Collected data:
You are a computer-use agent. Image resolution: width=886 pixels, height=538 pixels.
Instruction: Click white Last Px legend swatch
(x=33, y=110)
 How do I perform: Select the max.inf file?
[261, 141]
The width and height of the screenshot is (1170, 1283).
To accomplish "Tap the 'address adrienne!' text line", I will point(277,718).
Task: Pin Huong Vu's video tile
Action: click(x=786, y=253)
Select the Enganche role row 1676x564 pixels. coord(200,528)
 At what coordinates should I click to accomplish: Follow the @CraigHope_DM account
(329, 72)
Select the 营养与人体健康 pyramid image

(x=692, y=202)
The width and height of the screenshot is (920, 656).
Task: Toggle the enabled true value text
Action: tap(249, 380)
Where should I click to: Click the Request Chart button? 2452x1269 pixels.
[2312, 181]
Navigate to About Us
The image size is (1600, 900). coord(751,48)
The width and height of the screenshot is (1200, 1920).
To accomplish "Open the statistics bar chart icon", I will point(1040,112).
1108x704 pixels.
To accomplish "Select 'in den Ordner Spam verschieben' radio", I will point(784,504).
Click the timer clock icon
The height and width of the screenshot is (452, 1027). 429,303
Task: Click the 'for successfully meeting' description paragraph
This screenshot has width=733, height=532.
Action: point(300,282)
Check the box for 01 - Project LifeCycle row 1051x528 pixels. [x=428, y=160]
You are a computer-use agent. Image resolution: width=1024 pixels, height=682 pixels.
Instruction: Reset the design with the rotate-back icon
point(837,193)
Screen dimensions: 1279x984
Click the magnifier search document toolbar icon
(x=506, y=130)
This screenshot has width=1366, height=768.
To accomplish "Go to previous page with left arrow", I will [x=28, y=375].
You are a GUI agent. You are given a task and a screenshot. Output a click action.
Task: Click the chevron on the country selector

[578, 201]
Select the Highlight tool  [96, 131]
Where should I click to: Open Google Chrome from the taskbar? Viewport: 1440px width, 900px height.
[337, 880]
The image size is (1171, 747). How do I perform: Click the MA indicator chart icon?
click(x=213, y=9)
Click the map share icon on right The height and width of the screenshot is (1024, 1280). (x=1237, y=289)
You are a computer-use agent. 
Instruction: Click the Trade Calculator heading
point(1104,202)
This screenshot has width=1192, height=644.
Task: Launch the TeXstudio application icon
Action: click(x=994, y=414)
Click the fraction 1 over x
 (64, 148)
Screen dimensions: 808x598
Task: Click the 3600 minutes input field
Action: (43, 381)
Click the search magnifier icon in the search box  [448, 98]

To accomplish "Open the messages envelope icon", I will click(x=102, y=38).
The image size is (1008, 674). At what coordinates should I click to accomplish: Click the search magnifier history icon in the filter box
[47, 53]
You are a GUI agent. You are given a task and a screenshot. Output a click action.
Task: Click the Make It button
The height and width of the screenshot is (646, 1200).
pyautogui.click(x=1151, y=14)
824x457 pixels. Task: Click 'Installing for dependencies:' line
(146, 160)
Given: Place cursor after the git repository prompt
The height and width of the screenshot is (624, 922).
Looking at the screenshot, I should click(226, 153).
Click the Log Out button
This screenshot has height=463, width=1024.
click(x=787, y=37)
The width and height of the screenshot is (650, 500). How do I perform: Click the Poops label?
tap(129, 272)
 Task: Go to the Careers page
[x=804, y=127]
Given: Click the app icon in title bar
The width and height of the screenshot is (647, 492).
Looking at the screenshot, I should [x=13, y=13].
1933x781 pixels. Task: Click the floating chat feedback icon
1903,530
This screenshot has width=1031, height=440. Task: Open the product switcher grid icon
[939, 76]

Work instructions:
For this exercise, copy every line of the data that holds "agent".

Exercise solution:
You are a computer-use agent. Image resolution: width=886 pixels, height=538 pixels.
You are a computer-use agent. Image resolution: width=1024 pixels, height=682 pixels.
You are a GUI agent. You are given a task and a screenshot. Output a click action.
You are a computer-use agent. 
You are a GUI agent. You are given a task and a screenshot. Output a click action.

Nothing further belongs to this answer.